Кадэ-Любимчик было только прозвищем, данным за многочисленные любовные победы, а вообще-то звали его Тюпинье. Он был уродлив, злобен и фальшив в дружбе, но отличался фантастической дерзостью по части преступлений. Несмотря на преклонный возраст, ловкостью он мог сравняться с лучшими из гимнастов.
А изворотливостью – с покойным Талейраном[18].
Таков был человек, который решил напомнить Парижу вопрос: «Будет ли завтра день?». Преступник низкого разбора, бандит, который сам всегда прикладывал руку к кровавому преступлению, теперь командовал бывшими членами совета Черных Мантий, обретавшимися когда-то на высшей ступени иерархии.
Он стал ими верховодить, пообещав следующее: отыскать сокровища Обители Спасения, завершить дела, начатые при жизни полковника Боццо-Корона, и изо дня в день трудиться на благо жизни братства.
Братство ожило.
Таинственность, что окружала Отца-Благодетеля, не шла ни в какое сравнение с теми предосторожностями, какие принимал Тюпинье по прозвищу Кадэ-Любимчик. Приказы его приходили из ниоткуда. Его никогда не видели въяве. Кто-то говорил, что он передает свои приказы Адель Жафрэ, но каким образом?
Другие шли еще дальше, утверждая, что братство лишь прикрывается именем знаменитого Кадэ, – так банды, действующие в области индустрии, покупают титул герцога или имя боевого генерала, бывшего министра или сенатора, чтобы придать себе весу.
По словам этих последних, Кадэ был слишком болен, чтобы взвалить себе на плечи такую ношу.
Но как бы там ни было, передавая приказы Кадэ или нет, но Адель Жафрэ, эта странная старуха, обладала всей полнотой власти не только у себя в доме, но и в совете сообщества, и члены восстановленного братства не знали другого командира, кроме нее.

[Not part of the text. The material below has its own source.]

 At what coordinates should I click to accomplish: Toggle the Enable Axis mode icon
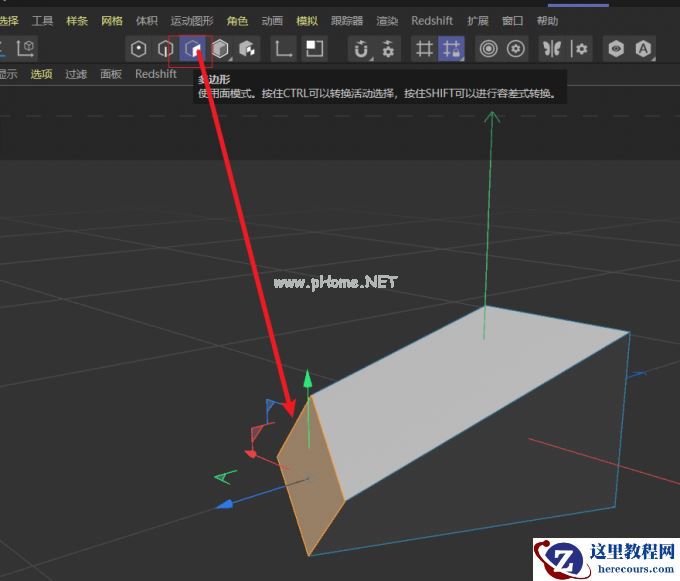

Впрочем, глядя на теперешнее величие этой дамы, простой статистки в мрачной комедии прошлого, невольно думалось, что ей, должно быть, не по себе на троне полковника Боццо.
Однако она удерживалась на нем, правда, не без труда, хотя авторитет ее не имел, конечно, ничего общего с авторитетом полковника.
Но она не была и случайным человеком в этой игре. Любая женщина средних способностей (да и мужчина тоже, прибавлю я) сто раз потеряла бы голову среди тех сложностей, с которыми ей приходилось сталкиваться изо дня в день. И жизнь, и дела она знала куда лучше, чем можно было бы ждать от жены добряка Жафрэ. По временам в ней даже появлялось что-то от прирожденной аристократки, она вдруг вспоминала позабытые утонченные манеры, которые, разумеется, весьма противоречили ее обычным манерам и привычкам.
В общем – по крайней мере на первый взгляд, – царила она скорее благодаря изворотливости, чем силе, и жизнь ее представляла собой каждодневную борьбу со всеми, включая своих подчиненных. Так, например, от господина Ноэля она требовала сведений лишь тогда, когда знала: у нее этих сведений куда больше, чем у него. А что это, если не признак слабости?
Мы оставили их сидящими вместе в кабинете господина Жафрэ. Господин Ноэль курил трубку, а Адель, приоткрыв дверь в гостиную, спросила:
– И где же наш очаровательный принц?
И получила ответ от мэтра Изидора Суэфа, который сказал подчеркнуто недовольным тоном:
– Осмелюсь заметить, что с точки зрения приличий поведение будущего супруга оставляет желать лучшего. Он опаздывает уже на тридцать пять минут.
– Тогда, – добродушно сказала Адель, – я смогу закончить свои дела. Вы предупредите меня, когда я понадоблюсь.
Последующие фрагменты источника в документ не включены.